EXERCISE OBJECTIVE:
Your answer should consist of all lines in the listing that hold the word "Given".

SUPPLIED RECORDS:
++++

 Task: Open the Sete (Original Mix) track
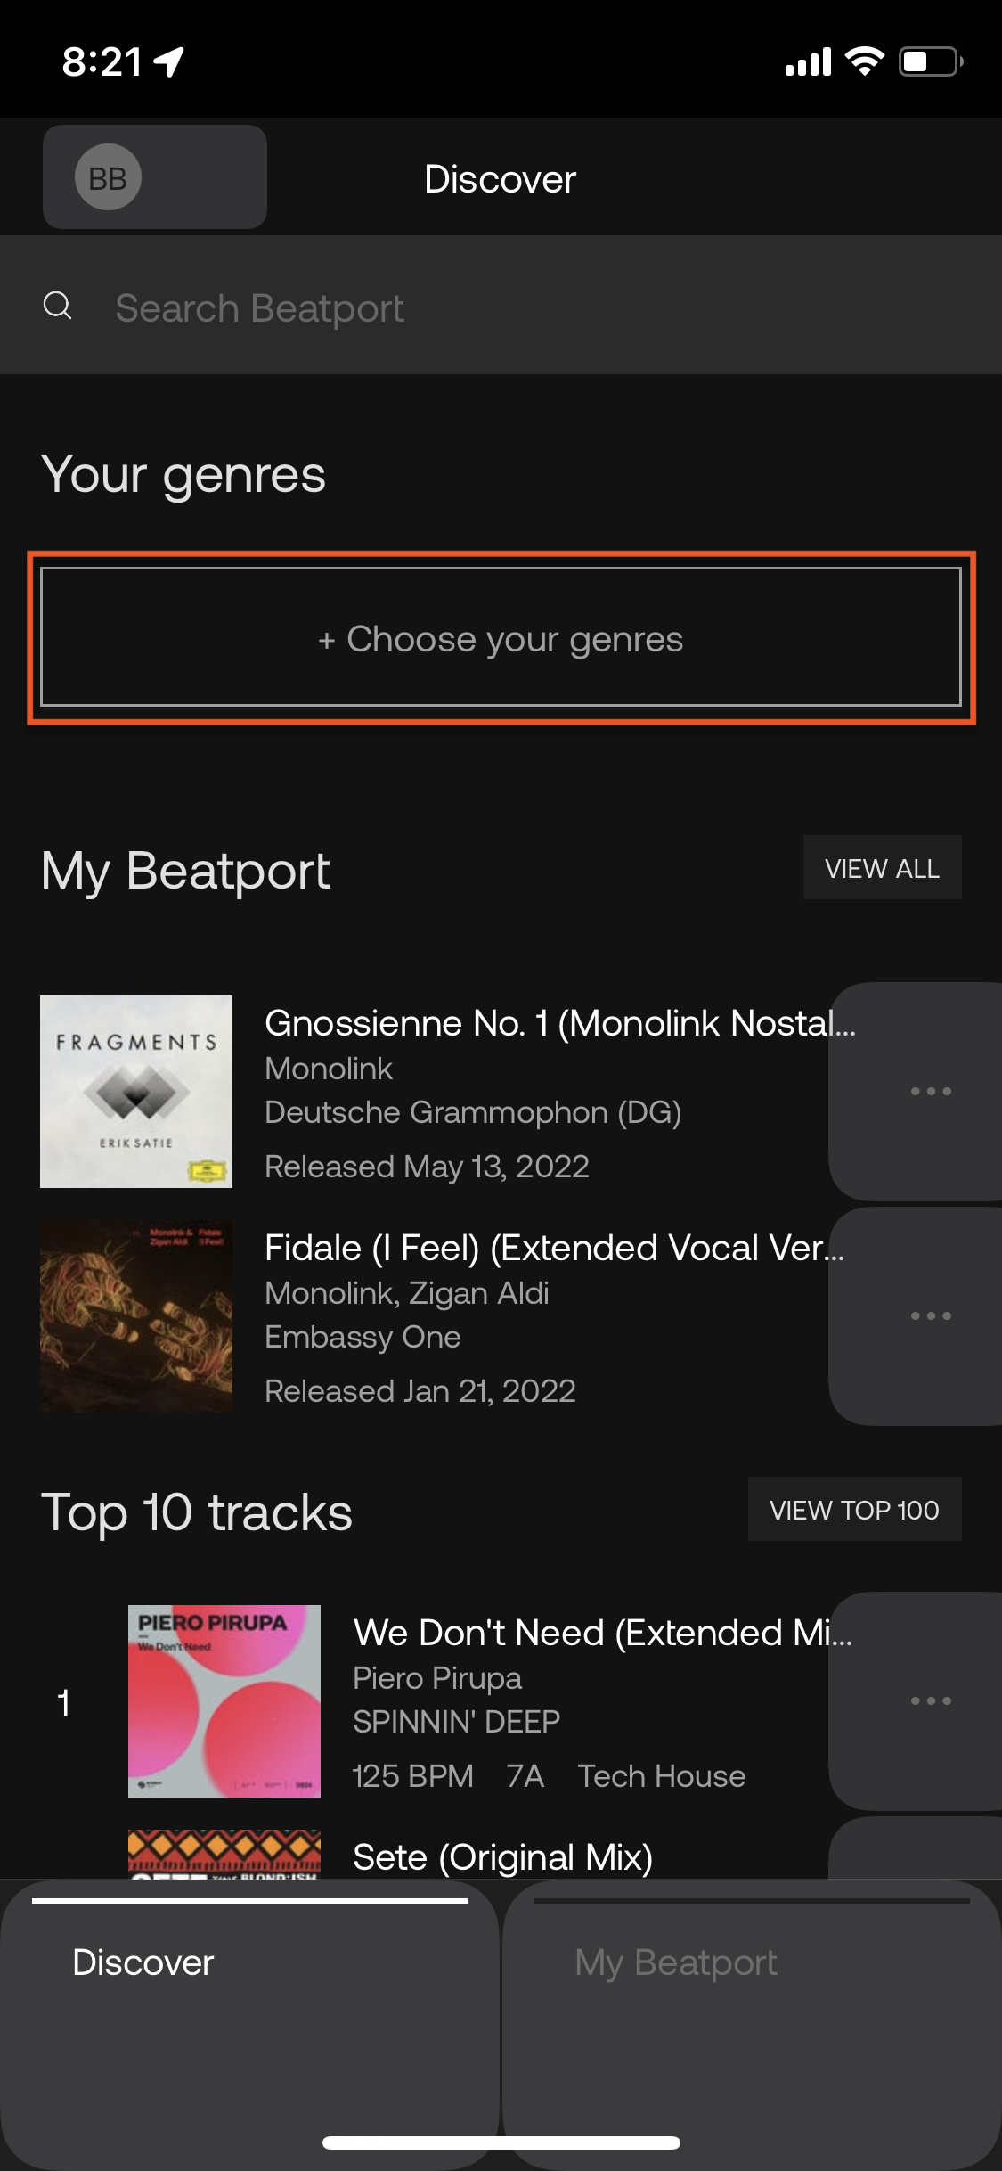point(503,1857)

++++

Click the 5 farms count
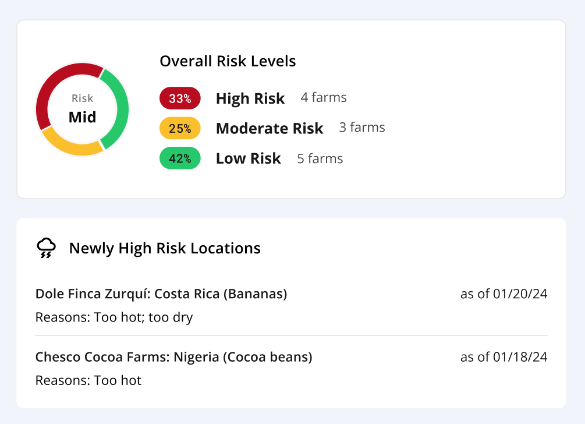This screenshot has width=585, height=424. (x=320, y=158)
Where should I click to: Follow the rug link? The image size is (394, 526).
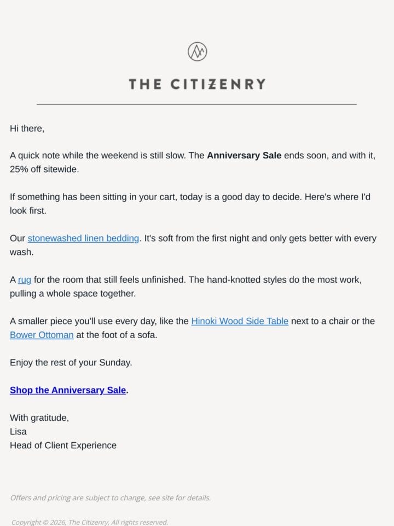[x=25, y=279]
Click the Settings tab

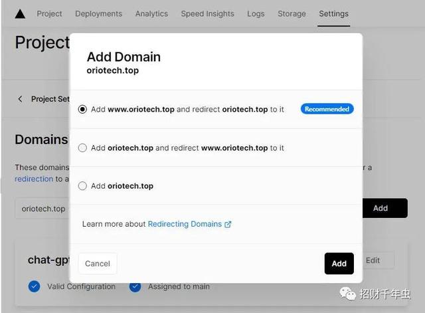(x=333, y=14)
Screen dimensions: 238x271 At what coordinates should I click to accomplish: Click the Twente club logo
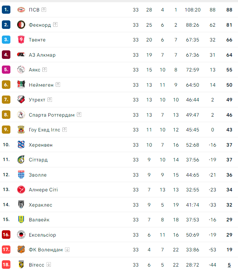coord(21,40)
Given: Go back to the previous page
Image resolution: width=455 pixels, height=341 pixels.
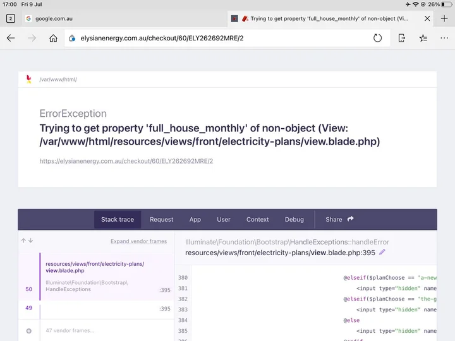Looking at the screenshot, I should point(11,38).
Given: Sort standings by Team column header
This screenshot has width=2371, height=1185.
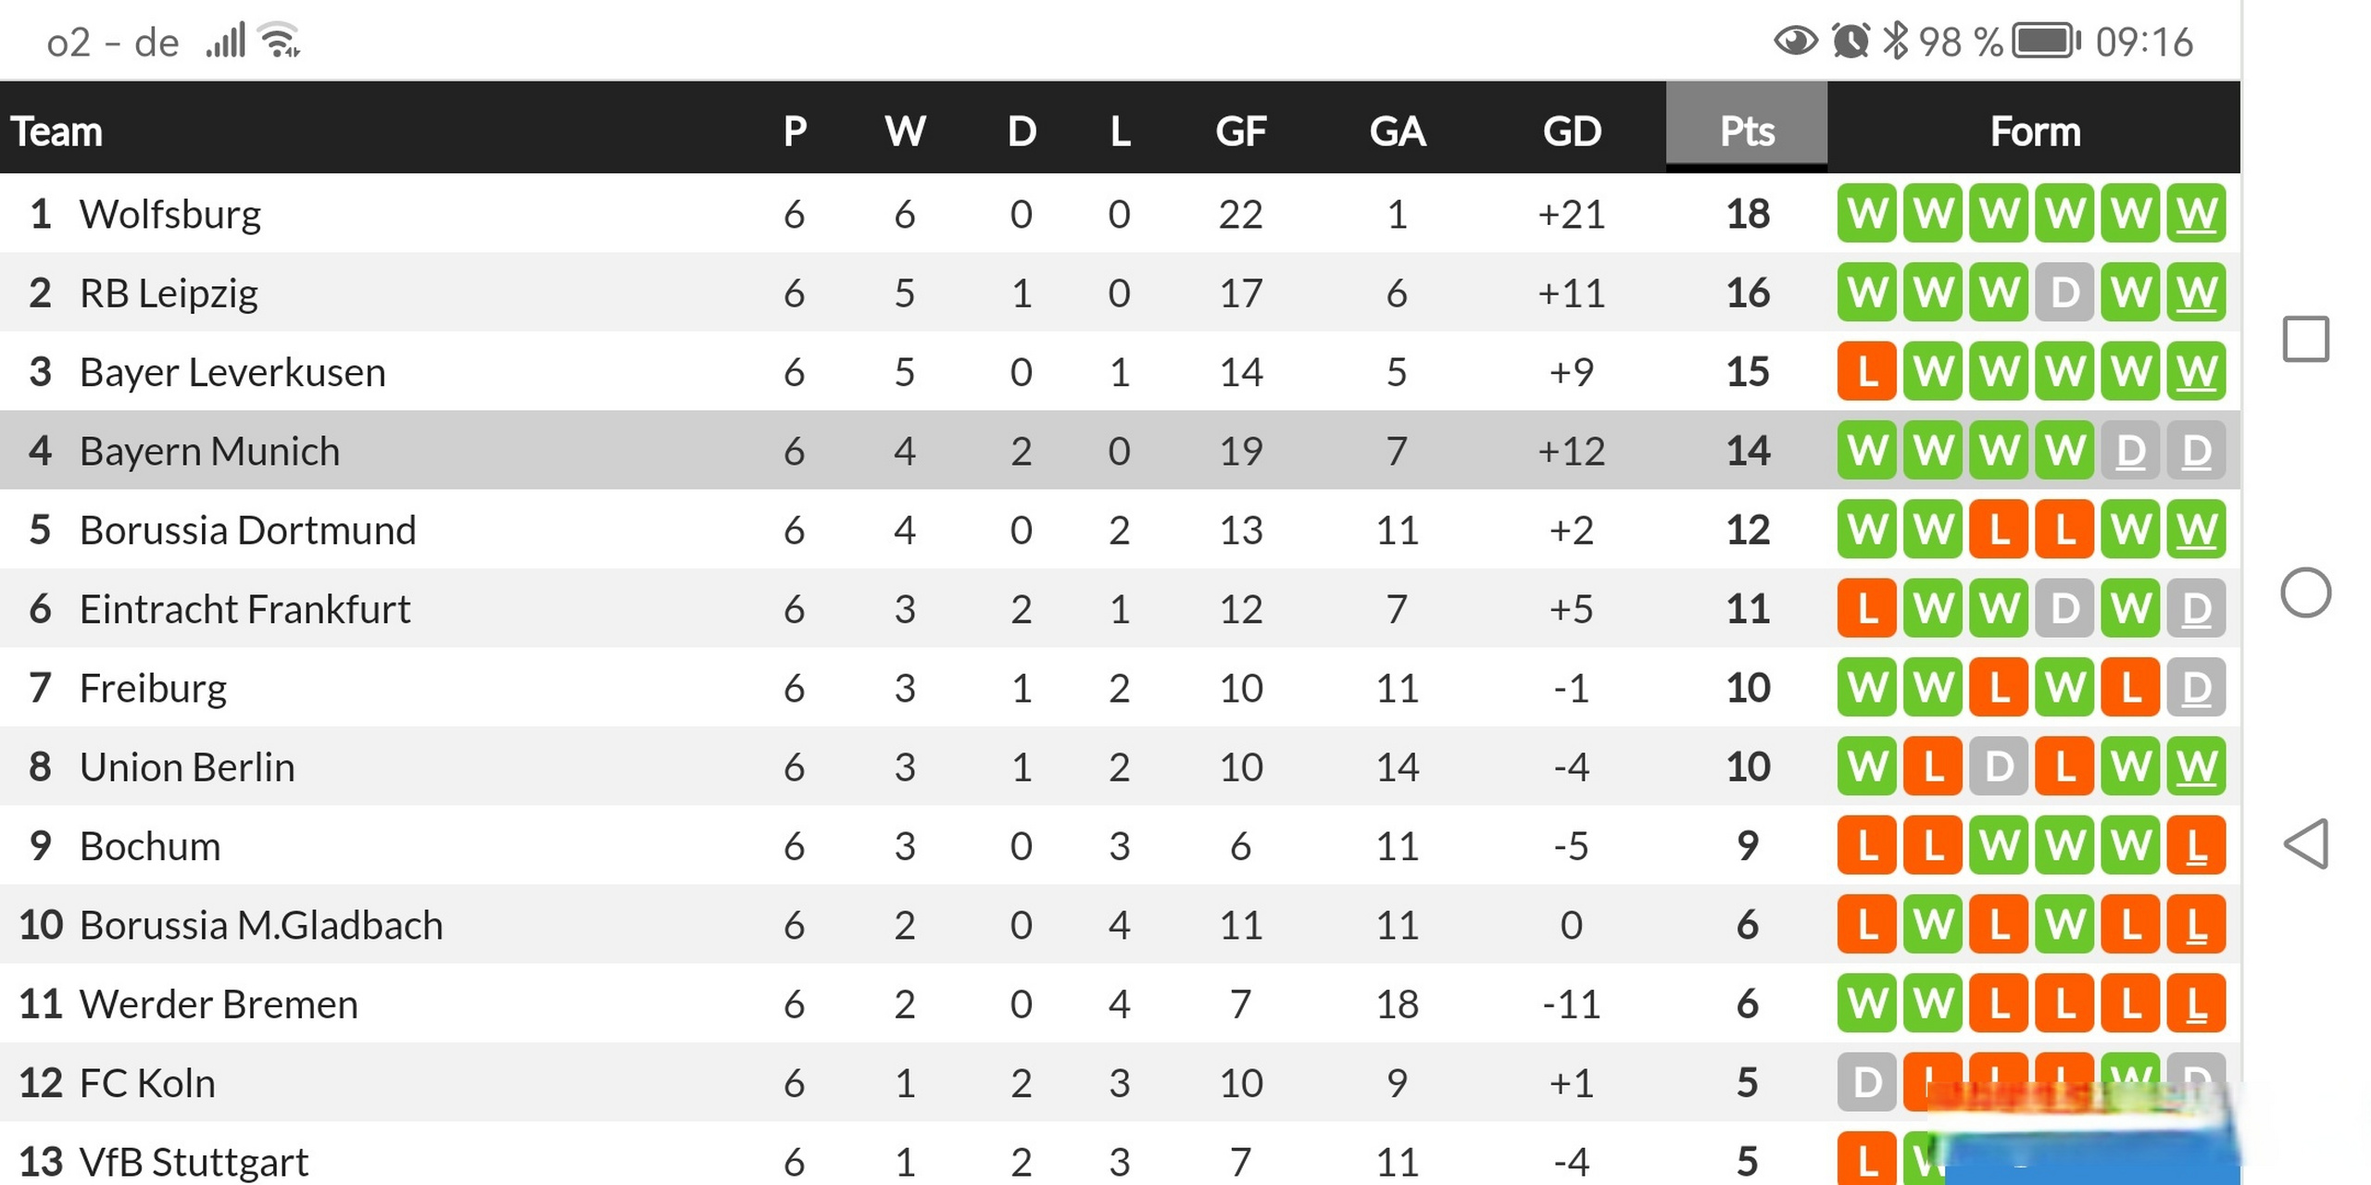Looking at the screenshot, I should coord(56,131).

++++

RESPONSE TO THE EXERCISE:
Given: Go back to the previous page
Given: Sort standings by Team column header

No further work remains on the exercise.